:: Passage for review ::
━━━━━━━━━━━━━━━━━━━━

The parties had historically been negotiating over a draft “Call-Off” contract which was to run for a period of 24 months from 1 April 2020 to 31 March 2022. The services described under the Call-Off contract were “Cloud software” and “Cloud support”, with a list of specific services under those headings including, for example, “set up and migration” and “training”. “Schedule 1” of the draft Call-Off contract provides for “services” and a number of “Programmes of work” including “End User Experience (Windows 10) Programme” and “Telecom Enhancement Programme”. Schedule 2 of the draft Call-Off contract provided details of the “contract charges”. Clause 18 of the Call-Off contract provided that the “Buyer” would give 90 days’ written notice to end the Call-Off contract.
The Call-Off contract value was estimated in the contract as being £2 million. The “charging method” was provided for in the draft Call-Off contract and is to be by way of “Call-Off purchase order and invoicing”.
The Particulars of Claim deny that the draft Call-Off contract governed the parties’ relationship because it was never executed.
In anticipation of (i) the Defendant advancing a case that the draft Call-Off contract did in fact govern the parties’ relationship, and (ii) the Court finding for that case at trial, the Particulars of Claim pleads a responsive alternative claim. In short, that the Call-Off contract was renewed on 31 March 2022 for another term of two years, and seeking damages for breach of any such renewed contract, including for the Defendant’s failure to provide 90 days’ notice under any such contract. This form of pleading is an unusual way to advance a claim. It may have been better for the Claimant to have first waited to see how the Defendant pleaded in relation to the draft Call-Off contract.

━━━━━━━━━━━━━━━━━━━━

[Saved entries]
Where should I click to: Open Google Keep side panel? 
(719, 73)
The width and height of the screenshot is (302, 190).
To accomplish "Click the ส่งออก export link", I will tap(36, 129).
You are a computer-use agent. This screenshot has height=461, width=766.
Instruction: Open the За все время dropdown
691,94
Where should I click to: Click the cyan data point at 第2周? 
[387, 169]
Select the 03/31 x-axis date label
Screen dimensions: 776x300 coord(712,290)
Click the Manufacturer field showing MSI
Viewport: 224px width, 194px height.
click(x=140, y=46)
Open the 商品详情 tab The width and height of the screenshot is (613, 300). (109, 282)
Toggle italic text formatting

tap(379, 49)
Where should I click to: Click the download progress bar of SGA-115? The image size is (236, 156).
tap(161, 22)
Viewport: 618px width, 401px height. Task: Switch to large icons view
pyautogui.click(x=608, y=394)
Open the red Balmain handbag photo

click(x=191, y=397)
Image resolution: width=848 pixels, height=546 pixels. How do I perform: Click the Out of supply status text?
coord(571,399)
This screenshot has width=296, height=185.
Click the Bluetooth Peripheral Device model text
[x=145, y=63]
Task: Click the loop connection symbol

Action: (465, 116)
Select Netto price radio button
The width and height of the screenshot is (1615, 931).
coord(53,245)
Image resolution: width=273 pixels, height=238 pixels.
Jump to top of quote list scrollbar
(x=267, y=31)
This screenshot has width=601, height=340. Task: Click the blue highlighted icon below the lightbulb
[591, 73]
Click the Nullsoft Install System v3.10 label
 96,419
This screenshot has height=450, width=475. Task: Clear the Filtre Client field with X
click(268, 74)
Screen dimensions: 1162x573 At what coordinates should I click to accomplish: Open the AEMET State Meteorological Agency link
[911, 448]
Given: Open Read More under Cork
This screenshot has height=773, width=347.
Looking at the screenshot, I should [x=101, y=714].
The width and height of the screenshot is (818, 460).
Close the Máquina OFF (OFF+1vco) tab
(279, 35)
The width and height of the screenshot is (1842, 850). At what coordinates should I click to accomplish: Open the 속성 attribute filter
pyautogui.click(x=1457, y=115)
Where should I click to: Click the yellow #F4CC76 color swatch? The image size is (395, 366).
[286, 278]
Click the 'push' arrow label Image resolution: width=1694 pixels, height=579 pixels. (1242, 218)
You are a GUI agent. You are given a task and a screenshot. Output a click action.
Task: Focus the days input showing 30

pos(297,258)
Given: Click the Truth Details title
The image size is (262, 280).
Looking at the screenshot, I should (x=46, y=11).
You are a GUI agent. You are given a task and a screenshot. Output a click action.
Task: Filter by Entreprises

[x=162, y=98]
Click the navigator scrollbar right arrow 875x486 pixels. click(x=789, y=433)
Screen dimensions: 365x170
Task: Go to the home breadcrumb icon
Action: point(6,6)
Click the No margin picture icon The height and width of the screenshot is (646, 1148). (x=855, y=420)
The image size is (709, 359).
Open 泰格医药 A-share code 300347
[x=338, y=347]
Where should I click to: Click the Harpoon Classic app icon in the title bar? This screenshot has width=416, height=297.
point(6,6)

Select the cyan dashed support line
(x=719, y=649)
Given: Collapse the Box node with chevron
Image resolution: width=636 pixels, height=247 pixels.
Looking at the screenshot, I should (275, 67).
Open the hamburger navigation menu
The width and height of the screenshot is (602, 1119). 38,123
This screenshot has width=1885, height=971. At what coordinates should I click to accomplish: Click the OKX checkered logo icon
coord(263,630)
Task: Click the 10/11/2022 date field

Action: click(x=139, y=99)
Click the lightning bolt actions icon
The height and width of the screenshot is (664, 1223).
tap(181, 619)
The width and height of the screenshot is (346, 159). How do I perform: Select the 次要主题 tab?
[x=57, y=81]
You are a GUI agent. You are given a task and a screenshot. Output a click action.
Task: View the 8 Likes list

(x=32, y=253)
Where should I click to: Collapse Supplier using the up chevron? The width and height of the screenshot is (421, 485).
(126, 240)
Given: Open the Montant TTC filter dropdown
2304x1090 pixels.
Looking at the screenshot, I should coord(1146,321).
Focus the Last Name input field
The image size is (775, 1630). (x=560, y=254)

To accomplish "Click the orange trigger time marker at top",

━━━━━━━━━━━━━━━━━━━━

:: Exercises ::
1 > Please write out the passage on the draft Call-Off contract from "The Call-Off contract value" to "was never executed.".
2 > Translate this sentence from the passage on the draft Call-Off contract into Spanish: "The Particulars of Claim deny that the draft Call-Off contract governed the parties’ relationship because it was never executed."

:: Set of answers ::
1 >
The Call-Off contract value was estimated in the contract as being £2 million. The “charging method” was provided for in the draft Call-Off contract and is to be by way of “Call-Off purchase order and invoicing”.
The Particulars of Claim deny that the draft Call-Off contract governed the parties’ relationship because it was never executed.

2 > El escrito de demanda niega que el borrador del contrato Call-Off rigiera la relación entre las partes porque nunca llegó a firmarse.